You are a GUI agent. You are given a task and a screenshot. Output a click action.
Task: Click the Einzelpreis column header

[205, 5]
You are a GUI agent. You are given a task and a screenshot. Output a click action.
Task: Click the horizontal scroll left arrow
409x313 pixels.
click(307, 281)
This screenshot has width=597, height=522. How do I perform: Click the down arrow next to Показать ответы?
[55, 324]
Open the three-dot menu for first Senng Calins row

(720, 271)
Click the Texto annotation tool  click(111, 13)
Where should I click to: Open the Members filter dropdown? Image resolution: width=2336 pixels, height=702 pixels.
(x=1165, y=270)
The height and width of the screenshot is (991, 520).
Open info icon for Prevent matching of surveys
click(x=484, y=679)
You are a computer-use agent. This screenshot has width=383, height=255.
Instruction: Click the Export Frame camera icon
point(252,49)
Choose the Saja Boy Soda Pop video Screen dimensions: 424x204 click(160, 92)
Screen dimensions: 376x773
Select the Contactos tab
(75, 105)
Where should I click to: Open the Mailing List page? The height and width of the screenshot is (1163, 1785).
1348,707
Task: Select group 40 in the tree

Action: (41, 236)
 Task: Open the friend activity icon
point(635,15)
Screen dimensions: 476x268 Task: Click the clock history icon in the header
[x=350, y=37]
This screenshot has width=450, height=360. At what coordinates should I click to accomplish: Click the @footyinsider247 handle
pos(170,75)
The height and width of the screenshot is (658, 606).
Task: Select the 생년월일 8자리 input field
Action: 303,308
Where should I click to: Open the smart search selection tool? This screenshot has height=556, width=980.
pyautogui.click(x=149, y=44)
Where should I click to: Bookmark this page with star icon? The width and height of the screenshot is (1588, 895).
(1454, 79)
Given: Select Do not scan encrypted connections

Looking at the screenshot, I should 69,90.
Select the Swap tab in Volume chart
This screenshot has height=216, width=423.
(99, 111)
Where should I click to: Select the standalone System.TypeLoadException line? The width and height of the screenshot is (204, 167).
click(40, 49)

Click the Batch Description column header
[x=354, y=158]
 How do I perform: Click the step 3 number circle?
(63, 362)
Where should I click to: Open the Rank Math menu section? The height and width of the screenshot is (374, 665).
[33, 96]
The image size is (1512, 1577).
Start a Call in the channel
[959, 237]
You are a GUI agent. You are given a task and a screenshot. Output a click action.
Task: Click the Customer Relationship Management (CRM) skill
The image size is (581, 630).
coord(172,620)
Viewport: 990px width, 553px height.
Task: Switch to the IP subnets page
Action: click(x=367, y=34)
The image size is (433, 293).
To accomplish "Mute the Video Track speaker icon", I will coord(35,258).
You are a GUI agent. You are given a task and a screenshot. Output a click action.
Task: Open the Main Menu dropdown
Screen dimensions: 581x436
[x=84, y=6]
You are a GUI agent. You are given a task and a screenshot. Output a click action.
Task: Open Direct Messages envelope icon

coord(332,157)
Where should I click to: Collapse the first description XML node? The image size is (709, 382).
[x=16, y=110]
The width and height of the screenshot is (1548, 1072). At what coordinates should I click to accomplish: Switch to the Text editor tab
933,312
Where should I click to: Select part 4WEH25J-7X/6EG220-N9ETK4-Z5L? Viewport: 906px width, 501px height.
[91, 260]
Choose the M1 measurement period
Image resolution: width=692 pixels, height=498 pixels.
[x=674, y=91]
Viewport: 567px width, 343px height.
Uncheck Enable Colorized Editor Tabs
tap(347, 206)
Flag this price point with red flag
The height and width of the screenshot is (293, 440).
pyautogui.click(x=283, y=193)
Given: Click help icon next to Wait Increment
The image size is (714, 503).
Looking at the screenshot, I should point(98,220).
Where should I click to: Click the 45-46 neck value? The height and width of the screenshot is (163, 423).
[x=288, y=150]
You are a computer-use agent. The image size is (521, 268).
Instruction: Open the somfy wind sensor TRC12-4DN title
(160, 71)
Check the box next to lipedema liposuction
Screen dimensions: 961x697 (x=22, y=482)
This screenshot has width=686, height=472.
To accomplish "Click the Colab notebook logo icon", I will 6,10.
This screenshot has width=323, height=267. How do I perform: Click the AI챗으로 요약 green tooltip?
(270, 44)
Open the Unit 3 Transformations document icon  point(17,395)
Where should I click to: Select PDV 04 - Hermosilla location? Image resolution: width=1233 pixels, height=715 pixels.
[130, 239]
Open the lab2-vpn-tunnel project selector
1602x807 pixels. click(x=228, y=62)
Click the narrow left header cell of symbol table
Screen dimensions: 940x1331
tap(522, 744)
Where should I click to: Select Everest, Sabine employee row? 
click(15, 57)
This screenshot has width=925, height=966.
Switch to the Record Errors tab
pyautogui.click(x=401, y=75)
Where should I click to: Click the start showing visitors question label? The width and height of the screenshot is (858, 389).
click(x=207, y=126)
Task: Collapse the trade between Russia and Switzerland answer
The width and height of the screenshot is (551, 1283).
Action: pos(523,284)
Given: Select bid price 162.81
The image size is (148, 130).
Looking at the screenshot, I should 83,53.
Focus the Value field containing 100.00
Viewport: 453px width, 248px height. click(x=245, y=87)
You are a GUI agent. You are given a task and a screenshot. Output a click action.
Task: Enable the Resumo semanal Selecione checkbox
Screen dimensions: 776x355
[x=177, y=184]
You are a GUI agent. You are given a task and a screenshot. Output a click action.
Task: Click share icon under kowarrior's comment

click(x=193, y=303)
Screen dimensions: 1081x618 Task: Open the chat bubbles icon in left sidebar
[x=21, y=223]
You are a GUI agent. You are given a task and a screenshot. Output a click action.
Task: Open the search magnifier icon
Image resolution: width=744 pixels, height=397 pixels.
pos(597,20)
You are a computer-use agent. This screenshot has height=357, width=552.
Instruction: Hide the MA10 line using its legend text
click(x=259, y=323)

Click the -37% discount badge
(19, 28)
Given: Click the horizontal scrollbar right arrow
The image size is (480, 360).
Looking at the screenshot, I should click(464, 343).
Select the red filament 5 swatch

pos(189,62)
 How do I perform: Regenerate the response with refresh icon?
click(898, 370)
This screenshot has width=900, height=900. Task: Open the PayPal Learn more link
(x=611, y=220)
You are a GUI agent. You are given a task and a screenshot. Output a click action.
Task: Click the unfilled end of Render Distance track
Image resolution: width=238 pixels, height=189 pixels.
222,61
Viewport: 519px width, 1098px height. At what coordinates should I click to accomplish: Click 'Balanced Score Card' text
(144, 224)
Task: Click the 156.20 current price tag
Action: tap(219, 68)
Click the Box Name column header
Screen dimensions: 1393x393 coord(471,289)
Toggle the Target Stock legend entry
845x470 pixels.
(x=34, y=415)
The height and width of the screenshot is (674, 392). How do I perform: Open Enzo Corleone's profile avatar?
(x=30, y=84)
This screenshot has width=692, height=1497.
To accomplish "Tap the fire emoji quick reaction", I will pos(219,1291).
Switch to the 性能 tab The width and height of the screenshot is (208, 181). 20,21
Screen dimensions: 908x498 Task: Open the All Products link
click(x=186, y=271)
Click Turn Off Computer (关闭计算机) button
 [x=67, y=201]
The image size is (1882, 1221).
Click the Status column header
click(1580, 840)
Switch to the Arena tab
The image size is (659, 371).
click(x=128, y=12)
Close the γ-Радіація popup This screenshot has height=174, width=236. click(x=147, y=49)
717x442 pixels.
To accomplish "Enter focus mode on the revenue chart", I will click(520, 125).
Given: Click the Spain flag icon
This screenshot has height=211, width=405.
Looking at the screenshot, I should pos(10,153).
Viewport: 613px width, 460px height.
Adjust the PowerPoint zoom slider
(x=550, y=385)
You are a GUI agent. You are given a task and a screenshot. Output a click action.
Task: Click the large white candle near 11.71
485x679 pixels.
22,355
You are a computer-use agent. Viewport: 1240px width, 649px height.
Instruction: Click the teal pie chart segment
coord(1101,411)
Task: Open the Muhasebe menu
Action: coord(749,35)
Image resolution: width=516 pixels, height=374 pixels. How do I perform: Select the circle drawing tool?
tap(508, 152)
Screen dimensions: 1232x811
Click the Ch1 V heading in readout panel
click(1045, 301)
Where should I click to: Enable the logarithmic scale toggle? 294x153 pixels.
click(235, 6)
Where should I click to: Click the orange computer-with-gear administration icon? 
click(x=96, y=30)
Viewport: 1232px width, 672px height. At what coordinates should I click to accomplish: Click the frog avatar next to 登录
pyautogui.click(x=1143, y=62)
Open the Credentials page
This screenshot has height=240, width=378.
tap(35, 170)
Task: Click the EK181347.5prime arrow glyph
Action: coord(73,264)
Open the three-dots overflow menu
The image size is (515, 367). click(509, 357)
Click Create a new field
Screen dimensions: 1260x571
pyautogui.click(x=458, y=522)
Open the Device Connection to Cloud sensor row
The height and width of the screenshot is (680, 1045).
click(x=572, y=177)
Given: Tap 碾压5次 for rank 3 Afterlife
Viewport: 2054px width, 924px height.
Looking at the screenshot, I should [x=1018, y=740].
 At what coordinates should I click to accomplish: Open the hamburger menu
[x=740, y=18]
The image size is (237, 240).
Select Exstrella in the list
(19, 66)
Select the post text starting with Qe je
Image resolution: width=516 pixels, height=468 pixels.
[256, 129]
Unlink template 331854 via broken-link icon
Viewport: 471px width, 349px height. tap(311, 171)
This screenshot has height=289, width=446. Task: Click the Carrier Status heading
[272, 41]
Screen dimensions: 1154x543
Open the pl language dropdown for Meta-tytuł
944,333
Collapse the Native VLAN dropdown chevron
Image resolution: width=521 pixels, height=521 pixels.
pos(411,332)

> **What is required**:
Transcribe, exactly and without additions, the lines of the records above, beginning with the line that contains "Where should I click to: Click the orange" and ending with the line that contains "Open the Credentials page", both included.

> **Response for this exercise**:
Where should I click to: Click the orange computer-with-gear administration icon? 
click(x=96, y=30)
Viewport: 1232px width, 672px height. At what coordinates should I click to accomplish: Click the frog avatar next to 登录
pyautogui.click(x=1143, y=62)
Open the Credentials page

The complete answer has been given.